We devise an efficient and data-oblivious algorithm for solving a bounded integral linear system of arbitrary rank over the rational numbers via the Moore-Penrose pseudoinverse, using finite-field arithmetic. This particular problem setting stems from our goal to run the algorithm as a secure multiparty computation (MPC). Beyond MPC, our algorithm could be valuable in other scenarios, like secure enclaves in CPUs, where data-obliviousness is crucial for protecting secrets. We compute the Moore-Penrose inverse over a finite field of sufficiently large order, so that we can recover the rational solution from the solution over the finite field. Previous work by Cramer, Kiltz and Padró (CRYPTO 2007) proposes a constant-rounds protocol for computing the Moore-Penrose pseudoinverse over a finite field.

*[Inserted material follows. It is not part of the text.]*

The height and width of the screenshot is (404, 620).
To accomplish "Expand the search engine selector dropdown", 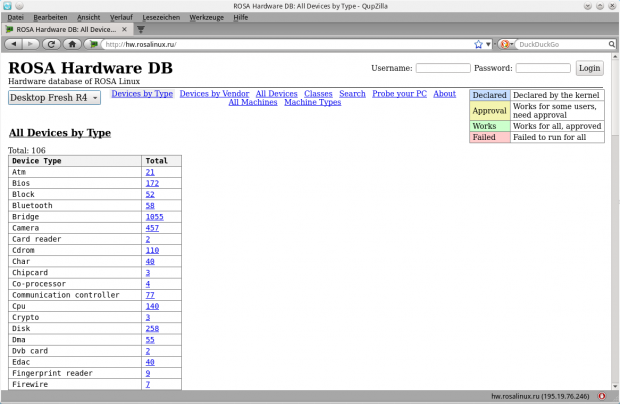I will (x=512, y=44).
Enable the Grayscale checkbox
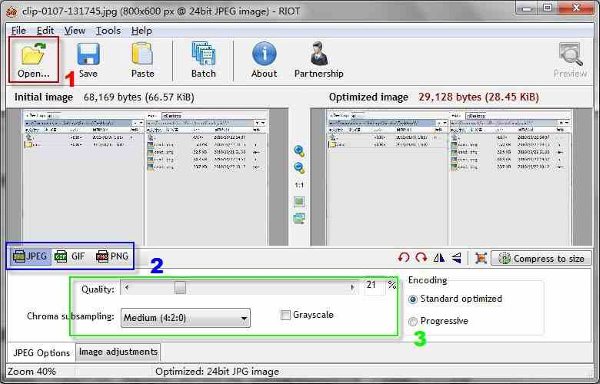Screen dimensions: 600x384 (x=285, y=315)
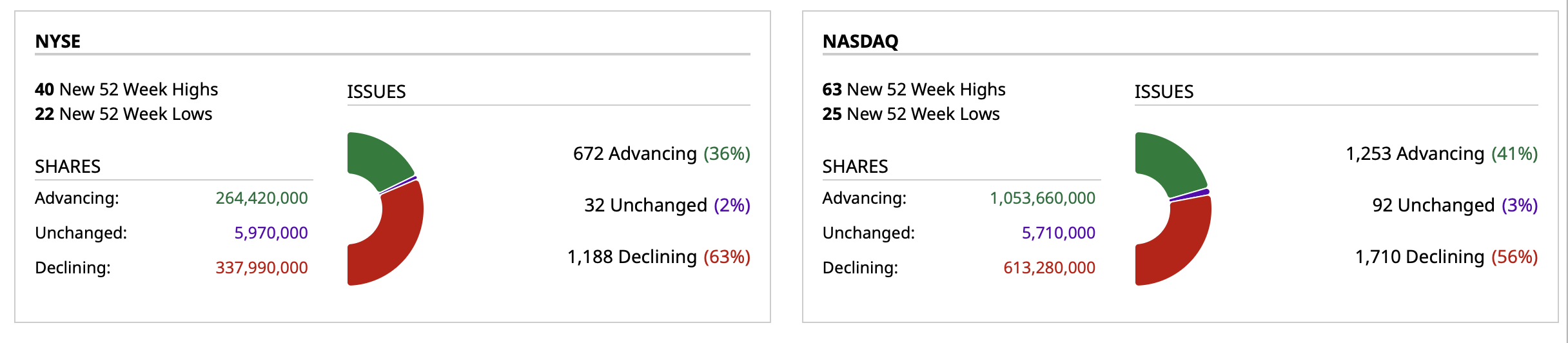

The asymptotic complexity (counted as the number of secure multiplications) of their solution is $O(m^4 + n^2 m)$, where $m$ and $n$, $m\leq n$, are the dimensions of the linear system. To reduce the number of secure multiplications, we sacrifice the constant-rounds property and propose a protocol for computing the Moore-Penrose pseudoinverse over the rational numbers in a linear number of rounds, requiring only $O(m^2n)$ secure multiplications. To obtain the common denominator of the pseudoinverse, required for constructing an integer-representation of the pseudoinverse, we generalize a result by Ben-Israel for computing the squared volume of a matrix. Also, we show how to precondition a symmetric matrix to achieve generic rank profile while preserving symmetry and being able to remove the preconditioner after it has served its purpose. These results may be of independent interest.